**About this task**
The entries below must be restated word for word.

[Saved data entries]
⁂

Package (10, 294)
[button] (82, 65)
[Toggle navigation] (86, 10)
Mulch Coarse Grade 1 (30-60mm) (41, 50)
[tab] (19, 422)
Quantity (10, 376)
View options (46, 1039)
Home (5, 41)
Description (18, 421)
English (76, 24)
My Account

⁂

**Task output**
Package (10, 294)
[button] (82, 65)
[Toggle navigation] (86, 10)
Mulch Coarse Grade 1 (30-60mm) (41, 50)
[tab] (19, 422)
Quantity (10, 376)
View options (46, 1039)
Home (5, 41)
Description (18, 421)
English (76, 24)
My Account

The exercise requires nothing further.